Some people would tell you to go on dates with your husband. And I know you say, "That won't be us. We'll have a date night once a week." Well maybe so, if you get to stay at home during the day and you don't feel guilty leaving your baby with another baby sitter. Or if your willing to pay 10 dollars an hour, plus your actual date, every week.

But you won't care. It'll be hard. You will make it work. And when you do get those sacred moments where you just get to be a wife to your husband, you will cherish them more than ever before. And ultimately, he is your first ministry, so you will find a way to make him your priority. It might come with lots of trial and error. More losses than wins, but you'll make it work. After all, your marriage is the Gospel on display. Your little one, and the world for that matter, is watching.

Other people will tell you to get your nails done, shave your legs, do the laundry, organize, and clean. Really clean. Because you won't have time to even cut your nails, so you'll just bite them. Your legs won't see a razor until your husband starts to complain. The laundry....there just aren't words. It will NEVER, I mean NEVER be done. Just accept it. And your house won't ever be clean again. Really clean. You'll find puffs in your couch, paci's in random drawers, and green pea splatter on the walls.

But you won't care. You'll learn that all those things can wait. Your life, will indeed, go on even with a messy house. You will never have this day with your baby again. You won't want to miss one gummy smile, slobbery kiss, or squishy hug.

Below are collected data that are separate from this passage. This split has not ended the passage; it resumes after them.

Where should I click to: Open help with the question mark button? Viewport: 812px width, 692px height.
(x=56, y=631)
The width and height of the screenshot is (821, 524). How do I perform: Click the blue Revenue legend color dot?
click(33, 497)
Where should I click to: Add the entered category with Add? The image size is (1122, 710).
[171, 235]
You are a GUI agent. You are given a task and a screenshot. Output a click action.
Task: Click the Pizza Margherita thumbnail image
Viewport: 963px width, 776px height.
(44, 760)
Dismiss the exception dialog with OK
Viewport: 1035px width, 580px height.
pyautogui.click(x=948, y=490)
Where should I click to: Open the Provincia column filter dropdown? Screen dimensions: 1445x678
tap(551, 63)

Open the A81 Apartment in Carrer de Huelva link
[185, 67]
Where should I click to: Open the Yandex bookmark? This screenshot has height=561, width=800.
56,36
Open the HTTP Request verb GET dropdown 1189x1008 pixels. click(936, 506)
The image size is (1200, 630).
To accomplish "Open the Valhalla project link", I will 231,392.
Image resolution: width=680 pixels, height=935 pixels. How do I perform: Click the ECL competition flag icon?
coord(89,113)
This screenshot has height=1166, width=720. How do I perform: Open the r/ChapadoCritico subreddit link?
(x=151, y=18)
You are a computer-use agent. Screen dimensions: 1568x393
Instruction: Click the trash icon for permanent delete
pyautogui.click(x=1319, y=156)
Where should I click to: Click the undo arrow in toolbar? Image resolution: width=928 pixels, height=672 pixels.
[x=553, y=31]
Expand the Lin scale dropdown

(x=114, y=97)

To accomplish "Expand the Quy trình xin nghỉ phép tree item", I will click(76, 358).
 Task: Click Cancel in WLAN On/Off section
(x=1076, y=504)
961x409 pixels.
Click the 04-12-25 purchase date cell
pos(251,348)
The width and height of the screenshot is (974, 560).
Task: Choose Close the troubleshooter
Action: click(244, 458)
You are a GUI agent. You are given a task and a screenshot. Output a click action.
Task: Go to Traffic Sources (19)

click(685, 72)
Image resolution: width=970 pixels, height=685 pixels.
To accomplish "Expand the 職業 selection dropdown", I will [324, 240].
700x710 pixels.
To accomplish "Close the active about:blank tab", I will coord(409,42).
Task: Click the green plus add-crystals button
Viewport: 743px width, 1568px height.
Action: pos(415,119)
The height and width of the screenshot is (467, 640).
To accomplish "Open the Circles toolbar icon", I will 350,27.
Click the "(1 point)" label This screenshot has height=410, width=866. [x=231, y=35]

But you do care. You're not there...yet. Telling you to enjoy your sleep, go on dates, clean, and shave your legs is just ridiculous, and honestly insensitive. Your heart aches.

So while you wait...grow.

All those nights when you are crying out to the Father, begging Him to answer your prayer for a child, you are learning how to need Him. Because you will.

Lean into that.

Every time your friends tell you they are pregnant, deep in your heart you wonder why it can't be you. And you run to your Dad, to feel His big, safe arms wrap around you. This is how you will comfort.

When you feel like you are the only one in the whole world who isn't a mommy, you remember the story of a woman named Hannah and the big prayers she prayed for her Samuel.

And you'll pray those same prayers for your promised one.

It hurts.

It's so uncomfortable. The pain is just too much some days.

But don't fight it. Open up your hands and ask Papa to teach you how to wait. Ask Him to help you grow. Savor your desperation for Him. And then watch. Watch Him make your angry, winter heart a beautiful, spring meadow.

 And while your eyes are on Him, you won't even notice how He surprises you with your dream.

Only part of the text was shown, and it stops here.